O crescimento do Chega em Portugal não é um mistério ideológico nem um acaso estatístico. É uma resposta — distorcida, mas eficaz — ao sentimento de abandono que alastra entre sectores da população. Desemprego, salários baixos, precariedade crónica, dificuldade em aceder à habitação, frustração com os serviços públicos: tudo isto gera um terreno fértil para o ressentimento. E onde o Estado falha na protecção, o autoritarismo oferece culpados.
A falência do contrato democrático
Desde o 25 de Abril, a democracia portuguesa construiu-se sobre uma promessa: a de que todos, independentemente da origem, teriam direito à dignidade, à protecção social e à mobilidade económica. Mas essa promessa, para muitos, ficou pelo caminho.
A crise de 2008, a austeridade que se lhe seguiu e a pandemia escancararam desigualdades. As periferias urbanas e o interior do país viram os serviços desaparecer, as escolas fechar, os jovens partir. E com a crise habitacional e o aumento do custo de vida, até os “remediados” passaram a sentir-se em risco. Neste contexto, a democracia parece impotente — ou surda.
É aqui que entra o Chega, com uma oferta brutal e simples: devolver “ordem”, cortar nos apoios “aos outros”, castigar quem não trabalha “como deve ser”. Promete resgatar a dignidade não com políticas públicas, mas com exclusão dirigida.
Ressentimento como ferramenta — e não causa
O ressentimento não nasce do ódio, mas da dor. E a dor prolongada, quando ignorada, transforma-se em raiva. O Chega lê bem esse mal-estar e canaliza-o com precisão: culpa os ciganos, os imigrantes, os “subsidiodependentes”, as elites. Oferece bodes expiatórios a quem nunca recebeu respostas.
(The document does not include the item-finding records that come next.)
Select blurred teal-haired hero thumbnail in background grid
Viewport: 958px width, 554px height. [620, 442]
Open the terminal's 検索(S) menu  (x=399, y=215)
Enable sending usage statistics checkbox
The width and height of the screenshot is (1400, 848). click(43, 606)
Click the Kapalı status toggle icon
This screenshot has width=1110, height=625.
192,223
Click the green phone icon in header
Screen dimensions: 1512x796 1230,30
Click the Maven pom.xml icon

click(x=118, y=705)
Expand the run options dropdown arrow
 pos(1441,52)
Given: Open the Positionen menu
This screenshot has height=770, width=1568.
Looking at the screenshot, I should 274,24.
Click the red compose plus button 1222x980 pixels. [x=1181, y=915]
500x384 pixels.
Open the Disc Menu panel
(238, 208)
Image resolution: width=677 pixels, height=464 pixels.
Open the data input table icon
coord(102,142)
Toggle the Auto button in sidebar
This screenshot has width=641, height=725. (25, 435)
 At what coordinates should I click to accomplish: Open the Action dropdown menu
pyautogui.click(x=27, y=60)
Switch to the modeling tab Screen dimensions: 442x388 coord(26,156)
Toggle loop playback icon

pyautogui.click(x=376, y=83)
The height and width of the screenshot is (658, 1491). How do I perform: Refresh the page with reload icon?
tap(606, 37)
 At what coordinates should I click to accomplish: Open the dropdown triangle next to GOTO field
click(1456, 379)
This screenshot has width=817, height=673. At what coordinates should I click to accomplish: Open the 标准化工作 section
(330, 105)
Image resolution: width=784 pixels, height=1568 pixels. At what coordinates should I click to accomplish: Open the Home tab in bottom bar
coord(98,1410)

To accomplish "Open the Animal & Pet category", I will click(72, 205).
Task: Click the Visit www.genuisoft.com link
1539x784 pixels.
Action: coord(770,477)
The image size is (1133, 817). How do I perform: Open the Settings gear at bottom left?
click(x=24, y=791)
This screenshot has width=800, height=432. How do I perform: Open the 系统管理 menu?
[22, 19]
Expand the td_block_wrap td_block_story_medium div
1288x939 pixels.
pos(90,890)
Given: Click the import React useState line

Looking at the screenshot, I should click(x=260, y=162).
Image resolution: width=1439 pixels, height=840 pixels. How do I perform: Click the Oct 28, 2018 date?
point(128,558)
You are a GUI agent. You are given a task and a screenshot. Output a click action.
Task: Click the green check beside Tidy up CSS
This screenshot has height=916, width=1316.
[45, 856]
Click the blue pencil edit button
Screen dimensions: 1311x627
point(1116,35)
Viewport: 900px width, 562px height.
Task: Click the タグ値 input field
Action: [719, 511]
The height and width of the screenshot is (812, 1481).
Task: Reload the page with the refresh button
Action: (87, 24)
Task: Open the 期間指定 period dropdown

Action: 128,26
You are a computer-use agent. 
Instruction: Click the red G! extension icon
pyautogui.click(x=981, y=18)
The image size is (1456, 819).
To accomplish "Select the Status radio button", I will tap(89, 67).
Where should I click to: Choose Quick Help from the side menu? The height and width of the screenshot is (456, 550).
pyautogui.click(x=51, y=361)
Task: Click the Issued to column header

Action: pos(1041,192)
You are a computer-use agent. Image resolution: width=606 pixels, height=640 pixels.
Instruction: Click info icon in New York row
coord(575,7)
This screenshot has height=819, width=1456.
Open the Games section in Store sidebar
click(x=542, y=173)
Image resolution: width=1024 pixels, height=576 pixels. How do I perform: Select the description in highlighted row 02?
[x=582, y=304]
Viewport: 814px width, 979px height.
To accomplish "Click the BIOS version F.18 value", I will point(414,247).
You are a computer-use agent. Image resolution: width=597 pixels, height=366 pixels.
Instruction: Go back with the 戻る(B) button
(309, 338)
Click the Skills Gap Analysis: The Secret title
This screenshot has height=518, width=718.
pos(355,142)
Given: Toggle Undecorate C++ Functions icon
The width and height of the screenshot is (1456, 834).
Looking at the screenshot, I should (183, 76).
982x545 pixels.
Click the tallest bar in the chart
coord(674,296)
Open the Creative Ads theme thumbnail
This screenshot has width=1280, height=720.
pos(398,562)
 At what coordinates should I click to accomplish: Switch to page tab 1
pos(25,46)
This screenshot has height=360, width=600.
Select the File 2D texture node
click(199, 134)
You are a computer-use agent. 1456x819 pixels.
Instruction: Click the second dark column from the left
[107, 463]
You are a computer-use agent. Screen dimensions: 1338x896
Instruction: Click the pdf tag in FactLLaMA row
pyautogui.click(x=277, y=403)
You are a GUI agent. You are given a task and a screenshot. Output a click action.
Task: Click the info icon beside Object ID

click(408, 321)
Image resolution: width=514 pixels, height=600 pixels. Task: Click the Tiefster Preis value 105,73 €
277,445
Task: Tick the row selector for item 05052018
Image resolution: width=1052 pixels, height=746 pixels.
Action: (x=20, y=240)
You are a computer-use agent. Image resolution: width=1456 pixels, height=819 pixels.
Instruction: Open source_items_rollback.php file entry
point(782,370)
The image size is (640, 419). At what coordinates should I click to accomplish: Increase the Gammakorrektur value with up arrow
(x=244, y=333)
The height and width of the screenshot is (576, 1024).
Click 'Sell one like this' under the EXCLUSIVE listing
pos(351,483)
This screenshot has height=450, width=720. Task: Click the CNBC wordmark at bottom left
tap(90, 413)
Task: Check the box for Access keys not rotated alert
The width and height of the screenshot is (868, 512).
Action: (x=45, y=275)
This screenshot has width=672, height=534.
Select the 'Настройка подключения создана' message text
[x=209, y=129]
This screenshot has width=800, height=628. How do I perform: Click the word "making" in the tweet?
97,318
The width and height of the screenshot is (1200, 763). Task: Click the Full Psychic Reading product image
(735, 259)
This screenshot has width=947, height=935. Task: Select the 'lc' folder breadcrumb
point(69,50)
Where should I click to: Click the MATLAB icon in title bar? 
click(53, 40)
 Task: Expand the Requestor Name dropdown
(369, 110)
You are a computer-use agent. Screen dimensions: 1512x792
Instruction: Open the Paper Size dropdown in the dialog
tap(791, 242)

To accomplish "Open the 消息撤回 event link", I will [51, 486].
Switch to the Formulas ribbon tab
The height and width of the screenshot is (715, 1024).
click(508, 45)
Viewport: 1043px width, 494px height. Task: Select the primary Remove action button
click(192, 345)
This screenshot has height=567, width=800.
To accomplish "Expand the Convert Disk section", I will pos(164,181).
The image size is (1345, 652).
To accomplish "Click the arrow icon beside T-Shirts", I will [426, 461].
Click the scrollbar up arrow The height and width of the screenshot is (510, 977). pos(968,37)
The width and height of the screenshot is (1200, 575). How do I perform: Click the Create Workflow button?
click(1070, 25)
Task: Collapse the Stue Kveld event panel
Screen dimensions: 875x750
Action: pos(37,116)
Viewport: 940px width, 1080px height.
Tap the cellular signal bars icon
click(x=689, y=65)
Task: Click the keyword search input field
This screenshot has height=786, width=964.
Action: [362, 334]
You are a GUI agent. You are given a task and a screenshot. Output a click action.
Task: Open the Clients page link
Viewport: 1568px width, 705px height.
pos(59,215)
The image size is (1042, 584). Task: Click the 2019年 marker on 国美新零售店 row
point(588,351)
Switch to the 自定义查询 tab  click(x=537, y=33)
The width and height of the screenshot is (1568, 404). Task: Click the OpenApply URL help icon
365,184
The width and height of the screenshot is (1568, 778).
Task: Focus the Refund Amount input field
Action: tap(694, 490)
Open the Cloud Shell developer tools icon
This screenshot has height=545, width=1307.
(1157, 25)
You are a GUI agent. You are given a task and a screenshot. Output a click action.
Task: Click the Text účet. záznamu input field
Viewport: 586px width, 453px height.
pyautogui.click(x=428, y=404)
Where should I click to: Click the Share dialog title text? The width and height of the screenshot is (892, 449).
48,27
Mas esse ressentimento é o sintoma — não a causa. A causa está na erosão da confiança nas instituições. Quando um cidadão espera anos por uma cirurgia, vê o filho desistir da escola, ou se resigna à vida a recibos verdes, não é difícil fazê-lo acreditar que “a culpa é de quem recebe sem merecer”.
A alternativa não é moralista — é política
Condenar o voto no Chega como “ignorância” ou “radicalismo” é inútil. É preciso oferecer alternativas sólidas, palpáveis, que devolvam às pessoas a sensação de que a democracia também trabalha por elas.
Isso passa por:
- Recuperar o Estado Social com investimento real e equitativo na saúde, educação, habitação e transportes — sobretudo nas zonas negligenciadas.
- Revalorizar o trabalho com contratos dignos, salários que permitam viver e políticas activas de emprego.
- Combater a desigualdade territorial, criando incentivos reais para a coesão entre o litoral e o interior.
- Promover políticas de proximidade, onde o cidadão veja e sinta a presença do Estado — não apenas em crises, mas todos os dias.
Democracia não se defende com slogans — defende-se com justiça
O Chega cresce porque responde a angústias reais com soluções falsas. A democracia pode e deve fazer melhor: responder com empatia, com acção e com a coragem de voltar a proteger os que hoje se sentem descartados.
Porque, no fundo, a questão não é só por que cresce o Chega. A pergunta mais urgente é: por que motivo tantos cidadãos deixaram de acreditar que a democracia também é para eles?
A resposta está nas escolhas políticas — e ainda vamos a tempo de as mudar.